Respondí que tendría mucho gusto en tener noticias suyas siempre que tuviera ocasión de escribirnos.
—Las facilidades no nos faltarán, gracias a Dios —dijo míster Micawber—. El océano ya es sólo una gran flota, y seguramente encontraremos más de un barco durante la travesía. Es una diversión este viaje —continuó, cogiendo su telescopio—, una verdadera diversión. La distancia es imaginaria.
Cuando lo recuerdo no puedo por menos que sonreír. Aquello era muy de míster Micawber… Antes, cuando iba de Londres a Canterbury, hablaba como de un viaje al fin del mundo, y ahora que dejaba Inglaterra para ir a Australia, le parecía que partía para atravesar la Mancha.
—Durante el viaje probaré a hacerles tener paciencia desgranando mi rosario, y confío que durante las largas veladas no les molestará oír las melodías de mi hijo Wilkins, alrededor del fuego. Cuando mistress Micawber tenga ya el pie seguro y no se maree (perdón por la expresión), ella también les cantará su cancioncita. A cada instante veremos pasar a nuestro lado tiburones y delfines; a babor como a estribor descubriremos todo el tiempo cosas llenas de interés. En una palabra —dijo míster Micawber con su antigua elegancia—, es probable que tengamos a nuestro alrededor tantos motivos de distracción, que cuando oigamos gritar «¡Tierra!» desde lo alto del gran mástil, nos quedemos muy sorprendidos.
Y blandió victoriosamente su tacita de estaño, como si ya hubiera efectuado el viaje y acabara de sufrir un examen de primera clase ante las autoridades marítimas más competentes.
—En cuanto a mí, yo espero sobre todo, mi querido míster Copperfield —dijo mistress Micawber—, que un día revivamos en nuestra antigua patria la persona de algún miembro de nuestra familia. No frunzas el ceño, Micawber; no me refiero ahora a mi familia, sino a los hijos de nuestros hijos. Por vigorosa que pueda ser la rama trasplantada, yo no podré olvidar el árbol de donde ha salido; y cuando nuestra raza haya llegado a la grandeza y a la fortuna, confieso que me gustaría que esa fortuna viniera a las arcas de la Gran Bretaña.
—Querida mía —dijo míster Micawber—, que la Gran Bretaña busque su suerte donde pueda; yo me veo obligado a decir que, como ella no ha hecho nunca gran cosa por mí, no me preocupa mucho su suerte.
—Micawber —continuó mistress Micawber—, haces mal. Cuando se parte para un país lejano, no es para debilitar, sino para fortalecer los lazos que le unen a uno con Albión.
—Los lazos en cuestión, querida mía —repuso míster Micawber—, no me han cargado, lo repito, de obligaciones personales, para que yo tema lo más mínimo formar otros.

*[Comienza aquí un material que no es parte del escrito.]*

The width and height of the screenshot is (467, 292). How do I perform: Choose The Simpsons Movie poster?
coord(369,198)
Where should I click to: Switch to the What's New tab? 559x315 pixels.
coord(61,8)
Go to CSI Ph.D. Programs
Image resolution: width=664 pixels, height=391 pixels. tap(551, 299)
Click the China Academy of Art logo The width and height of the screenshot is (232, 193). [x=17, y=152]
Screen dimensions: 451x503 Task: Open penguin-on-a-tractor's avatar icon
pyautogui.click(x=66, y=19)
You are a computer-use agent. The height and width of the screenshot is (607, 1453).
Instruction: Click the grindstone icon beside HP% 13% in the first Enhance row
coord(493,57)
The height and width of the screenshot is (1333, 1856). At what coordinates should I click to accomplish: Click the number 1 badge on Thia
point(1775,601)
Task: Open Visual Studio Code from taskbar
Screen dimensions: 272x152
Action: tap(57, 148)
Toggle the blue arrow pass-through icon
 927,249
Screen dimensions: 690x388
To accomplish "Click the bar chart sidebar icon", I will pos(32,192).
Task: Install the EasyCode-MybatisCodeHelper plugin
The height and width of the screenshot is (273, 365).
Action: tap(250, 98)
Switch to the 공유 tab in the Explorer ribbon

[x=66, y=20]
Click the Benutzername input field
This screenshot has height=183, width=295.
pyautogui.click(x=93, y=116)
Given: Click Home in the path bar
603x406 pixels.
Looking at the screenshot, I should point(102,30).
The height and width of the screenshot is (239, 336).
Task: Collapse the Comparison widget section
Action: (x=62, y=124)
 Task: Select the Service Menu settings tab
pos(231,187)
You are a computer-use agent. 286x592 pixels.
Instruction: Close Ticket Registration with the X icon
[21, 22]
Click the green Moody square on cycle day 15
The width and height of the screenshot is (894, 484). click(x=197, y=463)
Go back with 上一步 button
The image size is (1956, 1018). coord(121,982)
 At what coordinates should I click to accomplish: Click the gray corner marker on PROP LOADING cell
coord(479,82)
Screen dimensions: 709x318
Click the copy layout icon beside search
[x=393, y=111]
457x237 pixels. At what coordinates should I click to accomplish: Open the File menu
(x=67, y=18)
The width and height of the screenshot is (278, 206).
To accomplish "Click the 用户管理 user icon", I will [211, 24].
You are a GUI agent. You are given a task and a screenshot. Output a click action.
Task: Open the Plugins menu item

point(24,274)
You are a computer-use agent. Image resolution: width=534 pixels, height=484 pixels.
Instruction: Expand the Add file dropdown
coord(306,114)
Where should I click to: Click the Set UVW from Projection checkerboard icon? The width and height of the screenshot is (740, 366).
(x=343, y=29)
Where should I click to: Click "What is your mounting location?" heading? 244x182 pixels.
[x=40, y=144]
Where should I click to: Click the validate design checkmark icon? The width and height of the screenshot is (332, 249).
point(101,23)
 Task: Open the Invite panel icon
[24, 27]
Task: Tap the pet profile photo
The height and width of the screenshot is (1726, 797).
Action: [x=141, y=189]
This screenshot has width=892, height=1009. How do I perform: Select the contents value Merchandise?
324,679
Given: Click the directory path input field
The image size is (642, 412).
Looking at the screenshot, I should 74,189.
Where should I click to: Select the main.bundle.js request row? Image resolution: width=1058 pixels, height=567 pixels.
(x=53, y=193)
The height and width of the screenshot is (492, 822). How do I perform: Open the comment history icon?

—Micawber —insistió mistress Micawber—, insisto en que estás equivocado; tú mismo no sabes de lo que eres capaz, Micawber; y por eso yo cuento con fortalecer, aun alejándote de tu patria, los lazos que lo unen con Albión.
Míster Micawber se sentó en su butaca, con las cejas ligeramente fruncidas; parecía no admitir más que a medias las ideas de mistress Micawber a medida que las enunciaba, aunque estuviera profundamente marcado por la perspectiva que abrían ante él.
—Mi querido míster Copperfield —dijo mistress Micawber—, deseo que míster Micawber comprenda su situación. Me parece extraordinariamente importante que, desde el momento de nuestro embarque, míster Micawber comprenda su situación. Usted me conoce lo bastante, míster Copperfield, para saber que yo no tengo la viveza de carácter de míster Micawber. Yo soy, si se me permite decirlo, una mujer eminentemente práctica. Sé que vamos a emprender un largo viaje; sé que tendremos que sufrir muchas dificultades y privaciones; es una verdad demasiado clara. Pero también sé lo que es míster Micawber; sé mejor que él de todo lo que es capaz. Y por eso considero como de mucha importancia el que míster Micawber comprenda su situación.